Der EURATOM-Vertrag ist einer der Gründungsverträge der Europäischen Union und stammt aus dem Jahr 1957. Das Vertragswerk begründet die Europäische Atomgemeinschaft (EURATOM), die den "Aufbau einer mächtigen Kernindustrie" zum Ziel hat. EURATOM legitimiert ein Netz an Institutionen [2], veranlasst EU-Sekundärrecht und sichert Kreditmittel sowie Forschungsförderungen für Nuklearprojekte. Trotz aller sonstigen Reformprozesse der EU sichert der bis heute unveränderte EURATOM-Vertrag der Atomindustrie auf europäischer Ebene Privilegien in Milliardenhöhe.  

Österreichs EURATOM Beitrag – wie viele Millionen für Atom?

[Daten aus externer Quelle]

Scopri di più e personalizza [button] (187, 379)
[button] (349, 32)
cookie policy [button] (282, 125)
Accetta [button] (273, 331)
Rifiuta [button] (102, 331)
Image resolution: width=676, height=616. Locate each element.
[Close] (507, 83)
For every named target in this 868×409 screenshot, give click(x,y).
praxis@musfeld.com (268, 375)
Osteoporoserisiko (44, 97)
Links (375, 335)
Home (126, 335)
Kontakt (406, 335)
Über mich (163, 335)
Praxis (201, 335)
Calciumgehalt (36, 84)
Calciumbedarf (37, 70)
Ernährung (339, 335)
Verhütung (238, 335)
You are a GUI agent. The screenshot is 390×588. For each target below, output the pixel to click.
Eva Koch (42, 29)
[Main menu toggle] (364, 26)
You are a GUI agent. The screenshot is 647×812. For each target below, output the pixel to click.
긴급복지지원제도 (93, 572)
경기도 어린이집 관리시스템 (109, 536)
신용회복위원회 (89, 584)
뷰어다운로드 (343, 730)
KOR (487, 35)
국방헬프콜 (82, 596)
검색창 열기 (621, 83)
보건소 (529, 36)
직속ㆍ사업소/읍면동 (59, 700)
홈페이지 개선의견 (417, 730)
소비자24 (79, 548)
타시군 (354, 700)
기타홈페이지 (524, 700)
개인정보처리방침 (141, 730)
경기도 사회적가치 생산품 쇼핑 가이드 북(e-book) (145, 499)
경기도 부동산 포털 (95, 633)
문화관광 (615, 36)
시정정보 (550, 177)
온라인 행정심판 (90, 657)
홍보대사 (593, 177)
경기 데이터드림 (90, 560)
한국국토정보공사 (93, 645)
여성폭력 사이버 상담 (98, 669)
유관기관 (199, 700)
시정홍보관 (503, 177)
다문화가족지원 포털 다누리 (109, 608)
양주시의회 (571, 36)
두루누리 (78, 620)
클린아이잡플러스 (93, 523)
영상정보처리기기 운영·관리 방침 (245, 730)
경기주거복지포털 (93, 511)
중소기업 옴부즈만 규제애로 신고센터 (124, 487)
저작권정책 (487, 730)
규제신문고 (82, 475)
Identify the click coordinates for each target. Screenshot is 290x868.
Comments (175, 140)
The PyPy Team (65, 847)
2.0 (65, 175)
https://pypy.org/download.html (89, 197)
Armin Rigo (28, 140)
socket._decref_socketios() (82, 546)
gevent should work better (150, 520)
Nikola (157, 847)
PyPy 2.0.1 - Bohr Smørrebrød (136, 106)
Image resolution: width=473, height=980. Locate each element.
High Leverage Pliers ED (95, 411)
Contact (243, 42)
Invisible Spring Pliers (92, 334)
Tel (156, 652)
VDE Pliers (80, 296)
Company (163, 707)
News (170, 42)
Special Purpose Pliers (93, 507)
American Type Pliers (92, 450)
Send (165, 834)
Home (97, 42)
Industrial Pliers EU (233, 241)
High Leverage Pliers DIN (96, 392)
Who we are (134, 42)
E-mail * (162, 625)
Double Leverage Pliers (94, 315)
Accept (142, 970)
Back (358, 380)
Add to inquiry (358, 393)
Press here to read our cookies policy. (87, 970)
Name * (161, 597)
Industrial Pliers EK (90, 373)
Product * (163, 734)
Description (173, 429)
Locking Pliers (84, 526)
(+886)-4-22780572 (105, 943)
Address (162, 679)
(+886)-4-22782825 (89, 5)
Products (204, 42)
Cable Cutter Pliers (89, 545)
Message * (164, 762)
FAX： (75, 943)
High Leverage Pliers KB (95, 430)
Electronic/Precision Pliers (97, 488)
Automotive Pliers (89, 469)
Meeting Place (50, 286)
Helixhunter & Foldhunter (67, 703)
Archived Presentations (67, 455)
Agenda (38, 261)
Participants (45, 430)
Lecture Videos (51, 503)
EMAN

Während GRÜNE, FPÖ, KPÖ PLUS und EUAUS jährlich von mindestens 40 Millionen Euro ausgehen, rechnen die NEOS für die Periode 2014-2018 mit einem österreichischen Anteil von rund 100 Millionen pro Jahr. Die Regierungsparteien SPÖ und ÖVP halten daran fest, dass man Österreichs EURATOM-Ausgaben aus dem EU-Budget einfach nicht herausrechnen könne. 

Was tun mit dem energiepolitischen Fossil EURATOM?

EUAUS, FPÖ und KPÖ PLUS setzen sich entschieden für einen unverzüglichen Austritt Österreichs aus EURATOM ein. GRÜNE, ÖVP und SPÖ halten das Vertragswerk für reformbedürftig. Die GRÜNEN setzen sich für eine Auflösung von EURATOM oder den „Umbau in eine Forschungsgemeinschaft für Energiewende und für die Stilllegung und Endlagerung der Atomreaktoren in der EU“ ein: „Im Gegensatz zu 1957 ist heute klar, dass die [atomaren] Risiken vielfach höher als gedacht sind, die Entsorgung des Atommülls nach wie vor ungeklärt und der Neubau völlig unwirtschaftlich sind.“. Die SPÖ favorisiert im Hinblick auf vermeintliche Mitgestaltungsmöglichkeiten eine Vertragsrevisionskonferenz, während es der ÖVP bei einer Reform von EURATOM um die Eliminierung des Förderzwecks für Atomenergie, den Ausbau des Schutzzwecks und um die Demokratisierung von Entscheidungsprozessen geht. Lediglich die NEOS halten an EURATOM als "wesentlichem Instrument" der koordinierten Sicherung von Reaktoren in der bisherigen Form fest. 

Positionen zu ITER und einer EU-Atomstreitmacht

EUAUS, FPÖ, GRÜNE und KPÖ PLUS sprechen sich für die Einstellung des Kernfusionsprojektes ITER aus. ÖVP und SPÖ lassen diesbezüglich keine klare Position erkennen. Die NEOS unterstützen die europäische Großforschungsanlage ausdrücklich und sehen darin keinen Widerspruch zur Energieforschung im Erneuerbare-Energien Bereich. Alle sieben Parteien lehnen die Entwicklung einer „europäischen Atombombe“ ab. FPÖ Spitzenkandidat Strache hielt allerdings in einem Interview in "Die Presse" Anfang des Jahres eine gemeinsame EU-Atombewaffnung für erforderlich. 

Machen Sie sich selbst ein Bild von den atompolitischen Positionen der Parteien!

Sie finden alle Antworten zu den fünf Themenkomplexen im unten stehenden Downloadbereich als pdf.

Wir wünschen eine informierte Wahlentscheidung! 


[1] Der atompolitische Fragen- und Forderungskatalog wurde von der Plattform gegen Atomgefahren (PLAGE), dem Anti Atom Komitee Freistadt, der Wiener Plattform Atomkraftfrei, dem Waldviertler Energiestammtisch und dem Verein Sonne und Freiheit erstellt. Er umfasst insgesamt fünf Themenkomplexe (Stromkennzeichnung – Handel mit Zertifikaten; Sicherheit bei Laufzeitverlängerungen; EURATOM; ITER; EU-Atomstreitmacht). 

[2] Wie beispielsweise die Europäische Versorgungsagentur für Kernbrennstoffe.